On a quarterly basis, inflows during April-June 2022 increased over the preceding quarter, registering a jump of 50 per cent over the average quarterly inflows of 2021.

“The first half of 2022 has seen an uptick in businesses with increased office and industrial leasing, retail and travel expenses, and a continued boom in the residential sector. However, the market is seeing some caution due to geopolitical tensions and heightened risk-adjusted returns. invested in India Piyush Gupta, managing director (capital markets and investment services), Colliers India, said both growth and operating assets continue to grow.

He added that with the current business environment, India will benefit the most with increased capital flows from Asian economies. Indian Realty It is likely to see both equity and credit inflows tapped by existing and new investment management platforms.

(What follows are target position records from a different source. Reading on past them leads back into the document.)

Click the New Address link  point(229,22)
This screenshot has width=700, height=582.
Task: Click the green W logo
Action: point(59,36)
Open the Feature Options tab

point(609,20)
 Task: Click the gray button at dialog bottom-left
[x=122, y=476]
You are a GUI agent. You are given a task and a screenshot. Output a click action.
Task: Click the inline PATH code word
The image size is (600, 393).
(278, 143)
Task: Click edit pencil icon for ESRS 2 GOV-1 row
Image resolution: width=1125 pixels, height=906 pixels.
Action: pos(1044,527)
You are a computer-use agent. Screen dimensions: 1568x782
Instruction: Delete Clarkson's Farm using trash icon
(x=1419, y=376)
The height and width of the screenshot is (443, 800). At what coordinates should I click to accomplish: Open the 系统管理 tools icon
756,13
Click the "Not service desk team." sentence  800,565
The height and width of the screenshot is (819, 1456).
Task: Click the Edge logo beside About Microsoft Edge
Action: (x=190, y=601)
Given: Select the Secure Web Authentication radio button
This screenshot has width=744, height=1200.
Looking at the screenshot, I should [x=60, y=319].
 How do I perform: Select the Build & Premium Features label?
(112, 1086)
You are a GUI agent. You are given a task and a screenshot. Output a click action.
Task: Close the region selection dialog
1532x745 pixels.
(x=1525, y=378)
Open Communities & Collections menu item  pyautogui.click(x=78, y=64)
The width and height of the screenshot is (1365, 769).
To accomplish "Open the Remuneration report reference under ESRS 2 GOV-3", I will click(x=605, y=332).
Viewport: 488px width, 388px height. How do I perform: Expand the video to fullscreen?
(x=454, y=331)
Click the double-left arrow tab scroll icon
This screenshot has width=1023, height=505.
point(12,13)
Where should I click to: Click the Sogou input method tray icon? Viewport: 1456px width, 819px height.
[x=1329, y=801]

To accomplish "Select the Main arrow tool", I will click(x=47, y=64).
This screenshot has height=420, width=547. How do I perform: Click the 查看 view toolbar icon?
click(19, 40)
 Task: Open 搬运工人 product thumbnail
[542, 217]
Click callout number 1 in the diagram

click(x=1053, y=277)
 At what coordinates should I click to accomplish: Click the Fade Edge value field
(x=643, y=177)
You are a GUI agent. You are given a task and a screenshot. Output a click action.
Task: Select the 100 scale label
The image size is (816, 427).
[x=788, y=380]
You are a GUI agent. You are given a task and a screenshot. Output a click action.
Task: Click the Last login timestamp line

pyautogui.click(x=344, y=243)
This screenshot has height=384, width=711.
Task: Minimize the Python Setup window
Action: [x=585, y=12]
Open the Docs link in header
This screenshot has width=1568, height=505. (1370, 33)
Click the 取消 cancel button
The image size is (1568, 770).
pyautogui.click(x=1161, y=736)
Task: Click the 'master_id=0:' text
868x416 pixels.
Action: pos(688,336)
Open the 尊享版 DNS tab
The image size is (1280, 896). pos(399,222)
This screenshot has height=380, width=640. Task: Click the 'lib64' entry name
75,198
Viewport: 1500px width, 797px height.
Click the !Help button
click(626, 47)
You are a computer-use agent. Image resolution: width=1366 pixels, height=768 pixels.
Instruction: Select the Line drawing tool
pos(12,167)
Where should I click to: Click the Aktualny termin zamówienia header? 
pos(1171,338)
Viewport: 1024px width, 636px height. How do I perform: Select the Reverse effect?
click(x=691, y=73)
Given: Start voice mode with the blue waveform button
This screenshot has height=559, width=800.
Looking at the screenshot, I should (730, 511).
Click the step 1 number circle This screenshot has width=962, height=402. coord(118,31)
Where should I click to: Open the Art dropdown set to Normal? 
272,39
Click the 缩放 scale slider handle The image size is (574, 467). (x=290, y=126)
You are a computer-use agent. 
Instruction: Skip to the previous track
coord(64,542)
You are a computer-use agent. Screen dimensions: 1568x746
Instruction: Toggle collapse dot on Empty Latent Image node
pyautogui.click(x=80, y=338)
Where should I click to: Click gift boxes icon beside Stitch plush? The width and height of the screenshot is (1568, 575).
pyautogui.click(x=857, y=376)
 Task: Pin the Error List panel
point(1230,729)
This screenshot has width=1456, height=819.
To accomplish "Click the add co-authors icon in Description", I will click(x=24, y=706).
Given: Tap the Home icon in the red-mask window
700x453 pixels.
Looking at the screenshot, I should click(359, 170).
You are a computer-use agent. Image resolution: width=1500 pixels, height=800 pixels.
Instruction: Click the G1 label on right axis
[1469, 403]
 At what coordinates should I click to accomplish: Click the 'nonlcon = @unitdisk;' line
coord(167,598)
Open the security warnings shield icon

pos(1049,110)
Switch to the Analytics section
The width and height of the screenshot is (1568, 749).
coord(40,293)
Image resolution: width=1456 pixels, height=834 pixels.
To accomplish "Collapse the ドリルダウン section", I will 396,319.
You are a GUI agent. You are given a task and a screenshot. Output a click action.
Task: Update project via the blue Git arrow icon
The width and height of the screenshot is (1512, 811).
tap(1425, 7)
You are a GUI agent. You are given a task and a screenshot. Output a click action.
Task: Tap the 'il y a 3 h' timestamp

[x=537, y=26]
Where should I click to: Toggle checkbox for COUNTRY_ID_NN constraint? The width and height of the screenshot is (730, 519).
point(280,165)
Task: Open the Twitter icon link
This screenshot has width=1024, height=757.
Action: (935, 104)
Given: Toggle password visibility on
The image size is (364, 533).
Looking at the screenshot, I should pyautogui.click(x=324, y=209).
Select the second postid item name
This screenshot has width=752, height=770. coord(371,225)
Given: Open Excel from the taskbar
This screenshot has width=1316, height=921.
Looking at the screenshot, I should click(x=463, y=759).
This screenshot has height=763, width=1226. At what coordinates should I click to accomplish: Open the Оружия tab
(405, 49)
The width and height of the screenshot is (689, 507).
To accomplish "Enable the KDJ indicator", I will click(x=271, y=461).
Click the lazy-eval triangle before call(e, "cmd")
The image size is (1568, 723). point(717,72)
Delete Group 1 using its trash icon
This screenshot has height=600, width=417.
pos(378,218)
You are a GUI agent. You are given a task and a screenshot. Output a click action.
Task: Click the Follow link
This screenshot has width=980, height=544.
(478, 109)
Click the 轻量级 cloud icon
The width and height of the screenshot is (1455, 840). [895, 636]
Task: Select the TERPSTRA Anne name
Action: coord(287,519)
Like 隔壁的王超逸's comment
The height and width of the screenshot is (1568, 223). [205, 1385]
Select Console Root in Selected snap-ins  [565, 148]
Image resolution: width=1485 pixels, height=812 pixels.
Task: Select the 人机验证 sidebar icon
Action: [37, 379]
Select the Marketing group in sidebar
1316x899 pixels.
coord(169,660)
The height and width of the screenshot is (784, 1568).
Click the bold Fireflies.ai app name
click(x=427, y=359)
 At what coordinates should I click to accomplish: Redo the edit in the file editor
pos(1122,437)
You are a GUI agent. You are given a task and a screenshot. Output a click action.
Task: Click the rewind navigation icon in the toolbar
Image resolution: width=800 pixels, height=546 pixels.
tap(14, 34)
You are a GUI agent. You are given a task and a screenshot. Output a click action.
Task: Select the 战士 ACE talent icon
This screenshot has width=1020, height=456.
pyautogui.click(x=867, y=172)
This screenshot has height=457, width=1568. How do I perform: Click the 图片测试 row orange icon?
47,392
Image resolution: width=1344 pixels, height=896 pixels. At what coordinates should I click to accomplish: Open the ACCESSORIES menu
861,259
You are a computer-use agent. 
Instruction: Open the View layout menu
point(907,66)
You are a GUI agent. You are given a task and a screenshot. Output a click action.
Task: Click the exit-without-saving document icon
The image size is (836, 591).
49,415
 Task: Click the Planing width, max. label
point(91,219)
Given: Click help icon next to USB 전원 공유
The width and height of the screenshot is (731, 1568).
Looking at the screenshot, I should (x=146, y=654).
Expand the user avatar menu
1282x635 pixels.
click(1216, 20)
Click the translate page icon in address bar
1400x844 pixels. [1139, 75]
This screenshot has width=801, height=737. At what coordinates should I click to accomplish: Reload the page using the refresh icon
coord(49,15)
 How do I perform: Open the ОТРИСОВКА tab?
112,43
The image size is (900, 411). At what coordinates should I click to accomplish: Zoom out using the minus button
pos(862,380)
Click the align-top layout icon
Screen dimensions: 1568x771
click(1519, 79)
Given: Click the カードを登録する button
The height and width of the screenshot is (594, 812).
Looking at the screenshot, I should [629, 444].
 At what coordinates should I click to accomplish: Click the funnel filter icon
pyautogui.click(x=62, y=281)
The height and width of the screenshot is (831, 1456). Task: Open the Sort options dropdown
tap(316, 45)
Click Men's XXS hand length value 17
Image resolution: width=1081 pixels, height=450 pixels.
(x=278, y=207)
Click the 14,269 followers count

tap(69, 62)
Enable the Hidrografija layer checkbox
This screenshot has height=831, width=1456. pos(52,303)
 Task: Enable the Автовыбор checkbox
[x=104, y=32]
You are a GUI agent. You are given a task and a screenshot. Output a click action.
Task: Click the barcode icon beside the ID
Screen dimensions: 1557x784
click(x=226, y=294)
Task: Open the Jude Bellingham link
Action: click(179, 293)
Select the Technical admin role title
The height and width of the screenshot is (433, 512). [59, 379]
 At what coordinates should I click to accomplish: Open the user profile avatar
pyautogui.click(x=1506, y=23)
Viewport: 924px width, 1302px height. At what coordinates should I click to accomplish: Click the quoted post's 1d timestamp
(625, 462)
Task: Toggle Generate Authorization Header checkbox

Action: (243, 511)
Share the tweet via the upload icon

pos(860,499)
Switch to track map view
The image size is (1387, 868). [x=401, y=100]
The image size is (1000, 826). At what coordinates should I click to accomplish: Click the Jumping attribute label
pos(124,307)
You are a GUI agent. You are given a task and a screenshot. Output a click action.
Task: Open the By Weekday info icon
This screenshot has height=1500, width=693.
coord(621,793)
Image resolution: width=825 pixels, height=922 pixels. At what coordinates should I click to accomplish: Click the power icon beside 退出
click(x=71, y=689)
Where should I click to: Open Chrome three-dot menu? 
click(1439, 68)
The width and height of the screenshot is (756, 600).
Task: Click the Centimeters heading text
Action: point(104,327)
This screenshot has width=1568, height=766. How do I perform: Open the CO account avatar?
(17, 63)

Domestic investors are back in the market with 38 per cent stake in H1 2022, a huge jump from just 13 per cent in H1 2021. Domestic investors were inclined towards mixed-use properties and retail. However, investments by foreign investors have continued, with the Pension and Sovereign Fund Office betting on income-yielding assets in the retail and industrial sectors, the report said.

investment in the office sector

During the first half of 2022, the office sector achieved about 48 per cent of the total investment. Colliers India said investors are seeing encouraging signs of revival in the office sector since the end of last year.

It added that while a hybrid style of work is the dominant way of working, the adoption of large technology corporate office spaces continues. Investors are taking a medium to long term view of the sector with the intention of tying up assets in REITs. As a result, investment in the office sector grew 20 percent in the first half of 2022.

During H1 2022, the retail sector saw a 19 per cent share of investments, as investors look to full-fledged malls as an investment avenue. Fashion and F&B (food and beverage) brands are expanding in India’s retail market. Apart from this, the mall has been witnessing a good increase in the number of people since last year. The industrial and logistics sector and the residential sector witnessed a slowdown in inflows during the first half of 2022.

Investment flows into alternative assets rose 53 percent to nearly $370 million during the first half of 2022, indicating that investors are betting big on diversifying their portfolios. Deals during this period ranged from data centers, vacation homes and life sciences.

Vimal Nadar, Senior Director and Head (Research), Colliers India said, “India will be affected by the slowdown in global markets. On the positive side, we see a boost in IT services in India. We can expect more investments in global capacity centers in India in the next few years.

He said India’s alternative assets have untapped potential that investors are looking at from a diversification perspective. “During H1 2022, inflows into alternative assets accounted for 14 per cent of total investments. The next few quarters will see some greenfield investments, especially in the office and industrial and logistics sectors.”

Sector-Wise Investment Flow

Delhi-NCR saw the highest inflow at 35 per cent, followed by Mumbai at 11 per cent and Chennai at 10 per cent. However, multi-city deals continue to increase with 43 percent in investments during the first half of 2022. These deals were entity-led for properties in several cities.